*EXERCISE OBJECTIVE*: Print exactly the lines below between the line containing "Where should I click to: Open" and the line containing "Where should I click to: Select", counting both of those lines. Leave pictures out.

*LISTED ENTRIES*:
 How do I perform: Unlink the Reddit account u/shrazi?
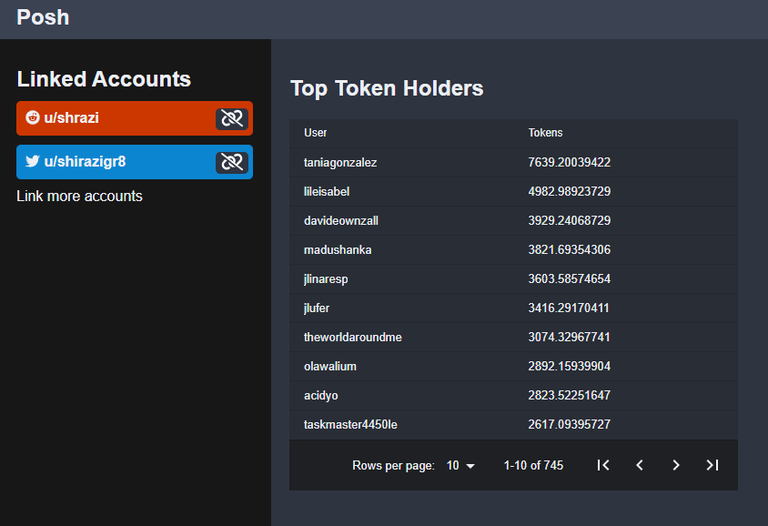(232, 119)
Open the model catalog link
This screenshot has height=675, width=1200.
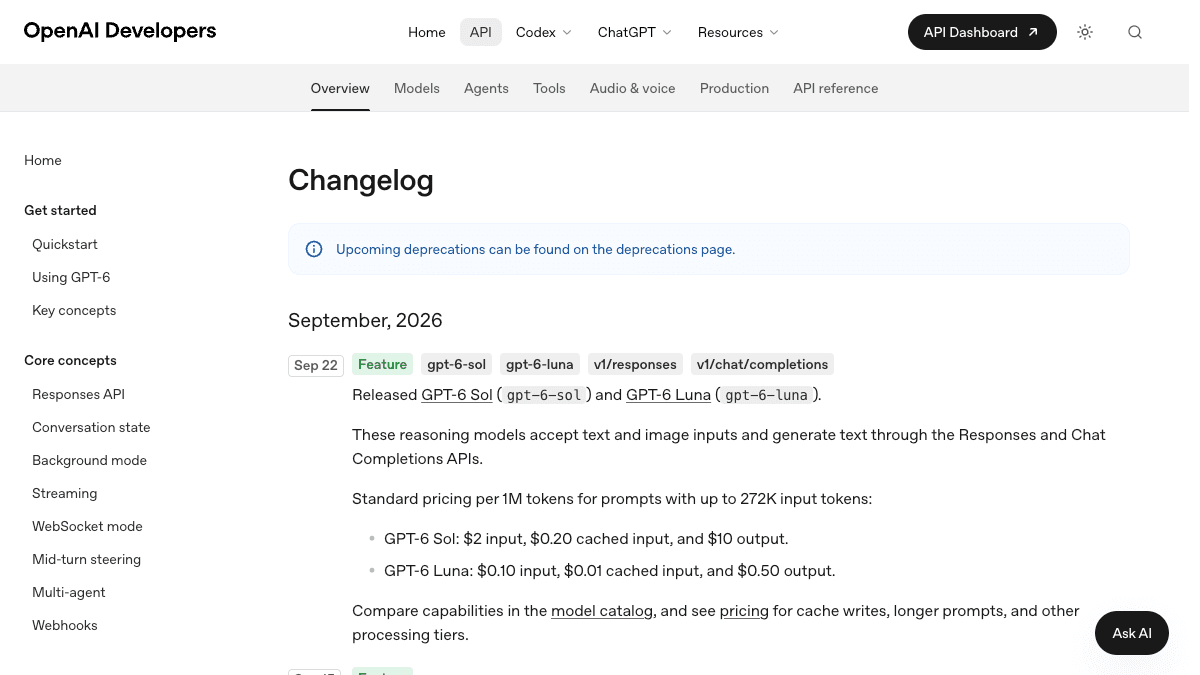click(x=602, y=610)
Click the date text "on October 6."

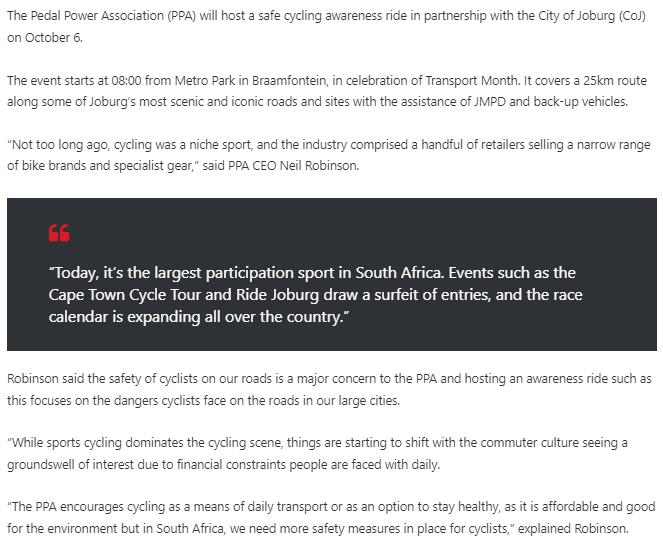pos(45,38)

* * *

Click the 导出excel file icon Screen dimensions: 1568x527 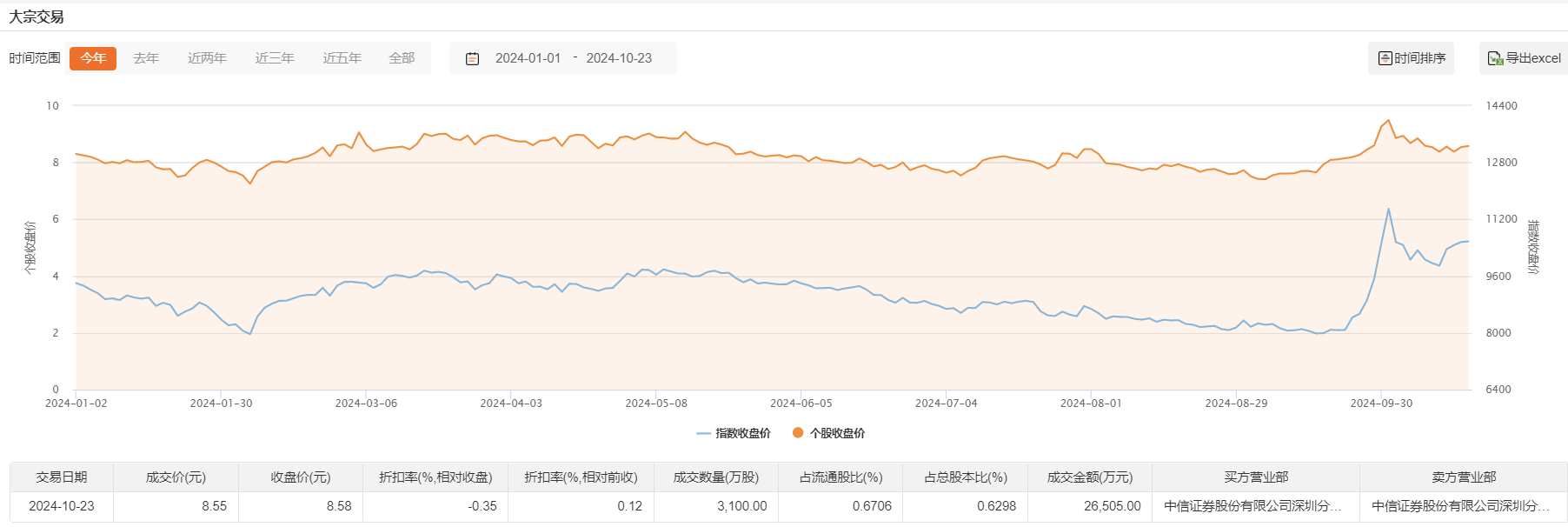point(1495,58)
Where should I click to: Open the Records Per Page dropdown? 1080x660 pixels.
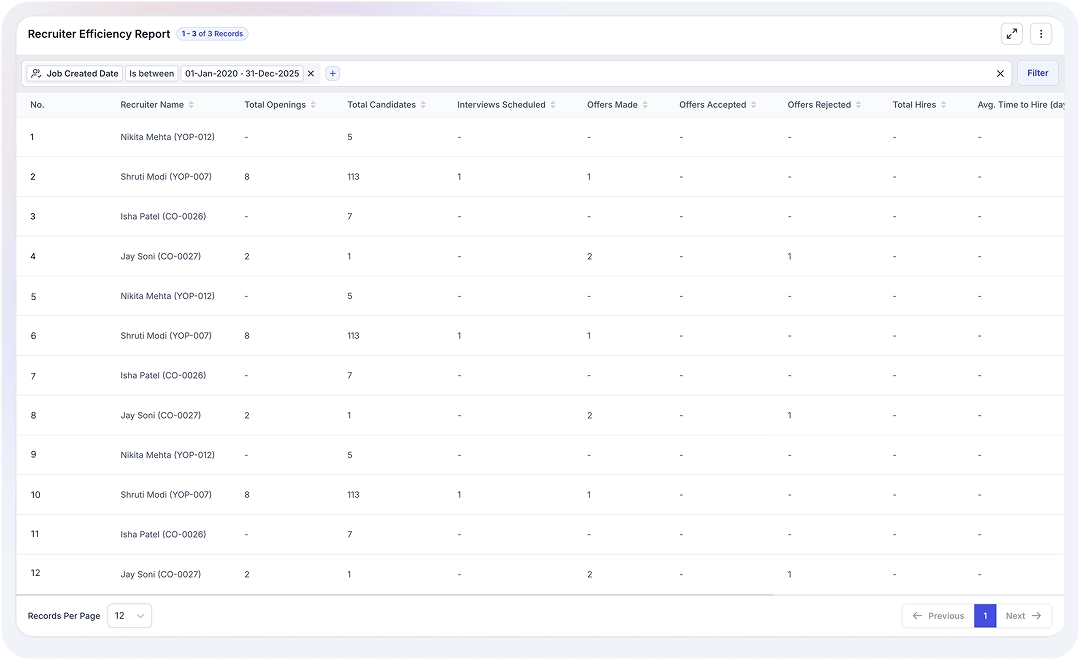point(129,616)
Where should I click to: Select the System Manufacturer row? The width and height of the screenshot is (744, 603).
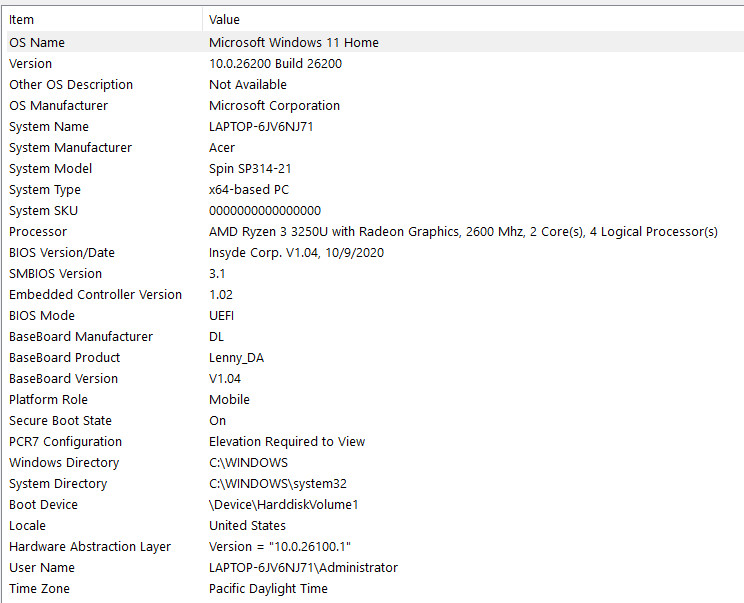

*OUTPUT OF THE TASK*:
Where should I click to: Open the Records Per Page dropdown? 1080x660 pixels.
point(129,616)
Where should I click to: Select the System Manufacturer row? The width and height of the screenshot is (744, 603).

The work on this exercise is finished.